## Body Performance

This simple project's goal is to practice data analysis and machine learning skills. The input data has people's body traits that we are using to predict how well they perform in sports. This way, I'll try to explore different funcionalities that may or not be the most effecive, for practicing purposes. First of all, let's load and visualize our dataset.

## Getting data

In [None]:
import pandas as pd

In [None]:
path = "../input/body-performance-data/"
df = pd.read_csv(path + "bodyPerformance.csv")

In [None]:
df.head()

As we can see, most of our variables are numeric, except for the gender one, and 'class' is what we want to predict. Let's visualiza our data distribution inside variables.

## EDA

In [None]:
df.info()

In [None]:
import plotly.express as px

In [None]:
age = df.groupby('age').count().reset_index()

In [None]:
px.line(age, x = 'age', y = 'gender', labels = {
    "gender":"Count",
    "age":"Age"
})

In [None]:
gender = df.groupby('gender').count().reset_index()

In [None]:
px.bar(gender, x='gender', y='age', labels = {
    "gender":"Gender",
    "age":"Age"}, color = 'gender')

In [None]:
def scatter(df, var1, var2):
    fig = px.scatter(df, x=var1, y=var2, labels = {
        var1:var1.title(),
        var2:var2.title()
    }, color = 'class')
    fig.show()

In [None]:
scatter(df, 'weight_kg', 'height_cm')

In [None]:
scatter(df, 'diastolic', 'systolic')

In [None]:
scatter(df, 'weight_kg', 'body fat_%')

This one is interesting. Low body fat seems to be correlated to the body performance, and high weight seem to be negative correlated.

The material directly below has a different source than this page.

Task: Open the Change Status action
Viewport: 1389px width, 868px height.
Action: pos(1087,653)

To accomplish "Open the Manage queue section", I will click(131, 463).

Lastly, we can visualize how our variables are correlated with each other.

In [None]:
import seaborn as sns

In [None]:
sns.heatmap(df.corr())

As we can see, body fat is highly correlated to many other variables, which as an attention point when we run our model.

## Preprocessing

As we've already seem some visualizations, let's prepare our dataset for training and testing our machine learning model. The raw dataset is already in good shape, so there's not much work to be done here. The main task is to rescale our data, so we have no scale problems when running our model. But first, we need to transform "gender" into a dummy variable.

In [None]:
X = df.drop('class', axis = 1)
y = df['class']

In [None]:
X = pd.get_dummies(X, drop_first = True)

Now, our gender column assigns '1' for male, and '0' for female.

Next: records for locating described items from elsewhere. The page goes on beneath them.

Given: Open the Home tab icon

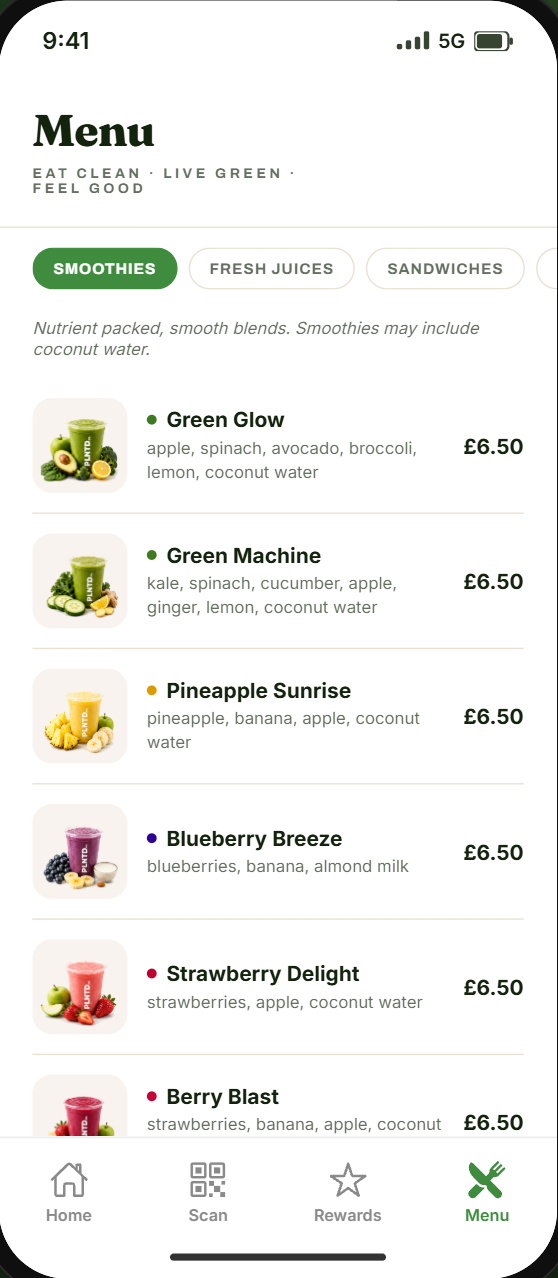Looking at the screenshot, I should [x=69, y=1180].
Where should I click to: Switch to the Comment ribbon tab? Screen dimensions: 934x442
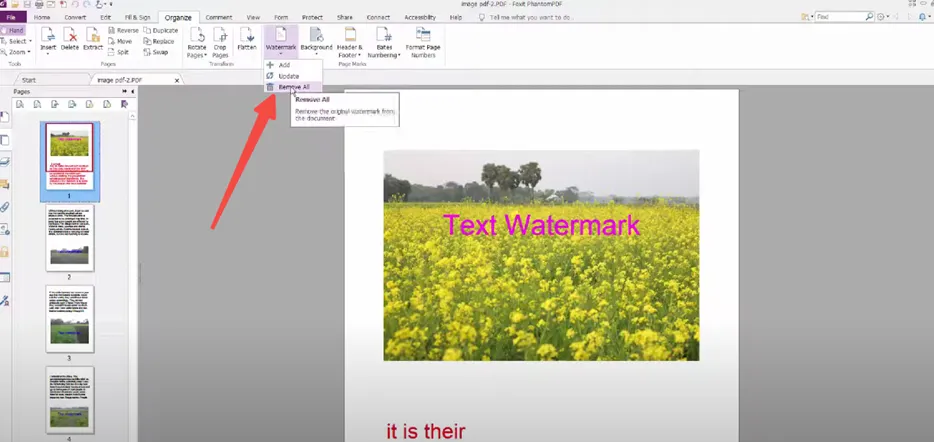coord(219,17)
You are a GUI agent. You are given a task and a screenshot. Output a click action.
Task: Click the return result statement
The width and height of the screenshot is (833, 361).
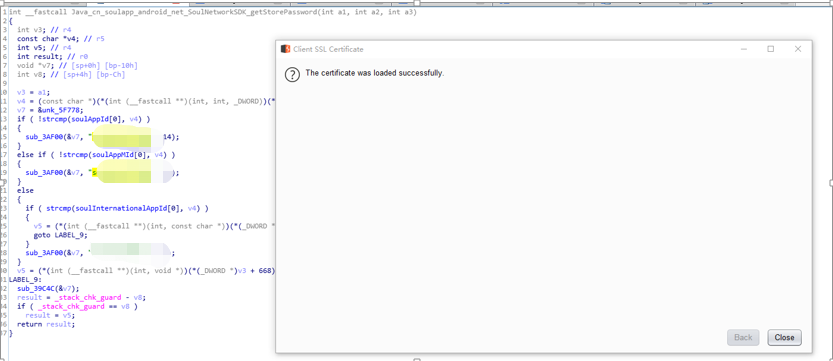(x=46, y=324)
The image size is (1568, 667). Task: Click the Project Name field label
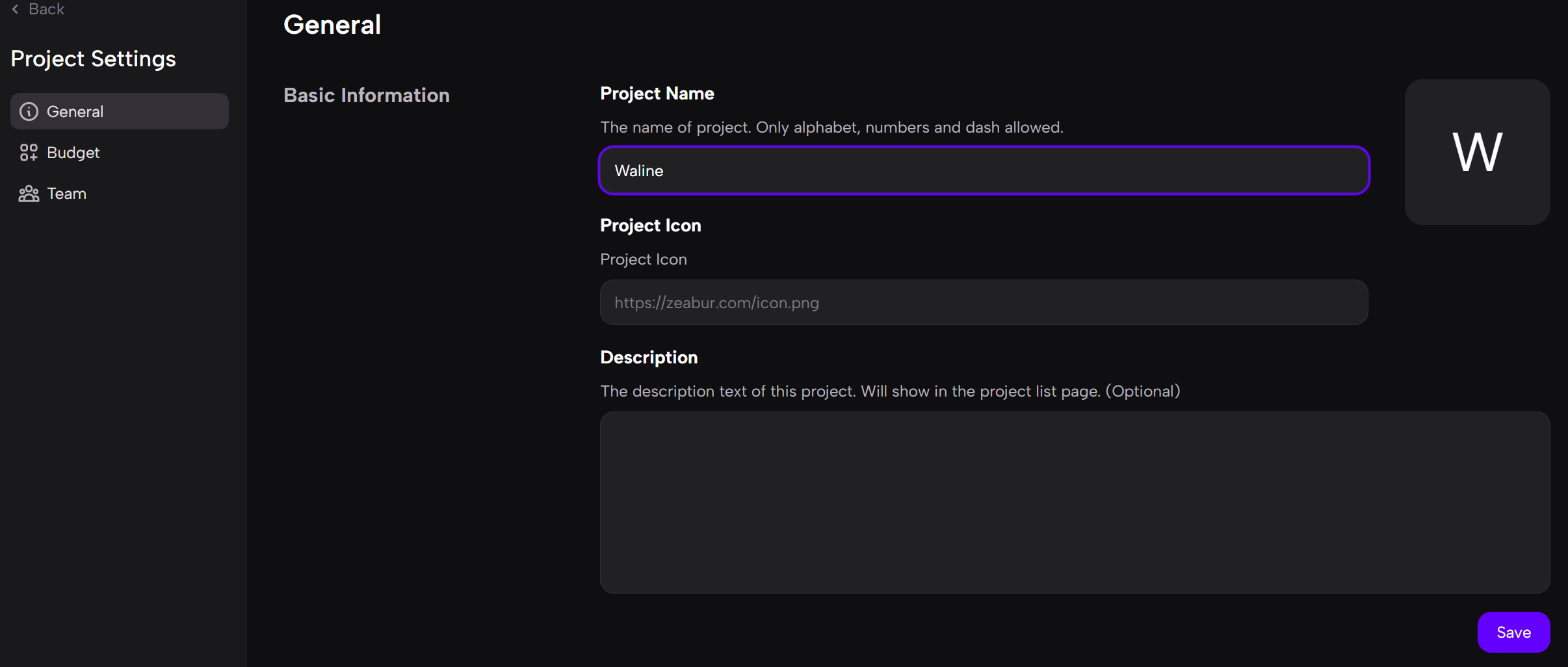click(x=657, y=94)
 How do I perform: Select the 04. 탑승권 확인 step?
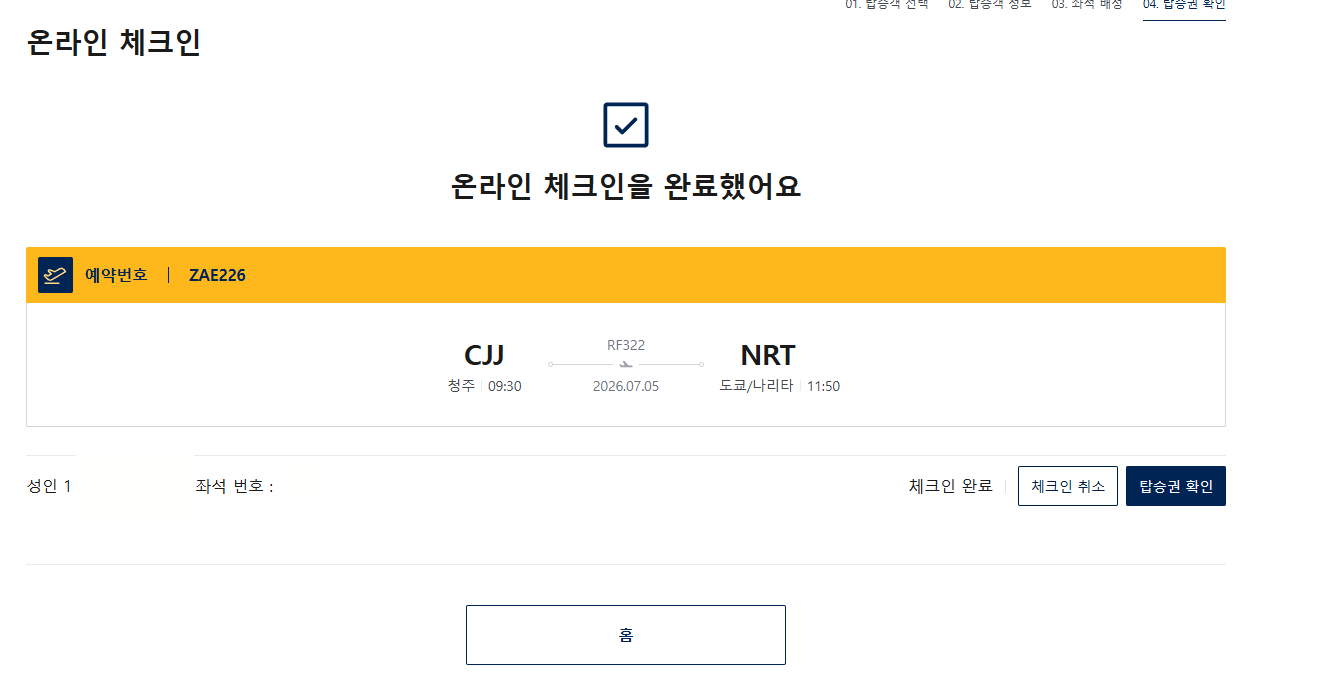point(1184,6)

Finally, we can rescale our data and create our train and test datasets.

In [None]:
 from sklearn.preprocessing import StandardScaler

In [None]:
columns = X.columns

In [None]:
scaler = StandardScaler()

In [None]:
X = pd.DataFrame(scaler.fit_transform(X))
X.columns = columns

In [None]:
X.head()

In [None]:
from sklearn.model_selection import train_test_split

In [None]:
X_train, X_test, y_train, y_test = train_test_split(X, y, test_size = 0.3, random_state = 10)

In [None]:
print(X_train.shape, y_train.shape, X_test.shape, y_test.shape)

## Model

At this point, we're ready for training our model. We're running a random forest classifier for this multiclass classification task. That being said, we're tuning our hyperparameter so we can choose the best performance model.

In [None]:
from sklearn.ensemble import RandomForestClassifier
from sklearn.model_selection import GridSearchCV

In [None]:
rf = RandomForestClassifier()
param = {'n_estimators':[100,400,500], 'max_depth':[60, 80, 100]}
rf_tuned = GridSearchCV(rf, param)
rf_tuned.fit(X_train, y_train)

Now that we've tuned our hyperparameters, we can take a look at the values that were chosen and analyse how well our model performs in the test sets.

In [None]:
rf_tuned.best_params_

In [None]:
from sklearn.metrics import accuracy_score

In [None]:
y_pred = rf_tuned.predict(X_test)
accuracy_score(y_test, y_pred)

From that, we get that our model evaluated 73,59% of the bodies performances correctly, which is a reasonable metric. Our last step is to plot the confusion matrix of the set evaluated to visualize the performance in each of the classes available in the target space.

In [None]:
from sklearn.metrics import confusion_matrix

In [None]:
sns.heatmap(confusion_matrix(y_test, y_pred), annot = True, cmap = 'Blues')

As we can see, our model predicts the class labels reasonably well, which means that it could evaluate body performance at low errors magnitude. We can conclude that the results are satisfactory, taking into account that we didn't make any complicated calculation.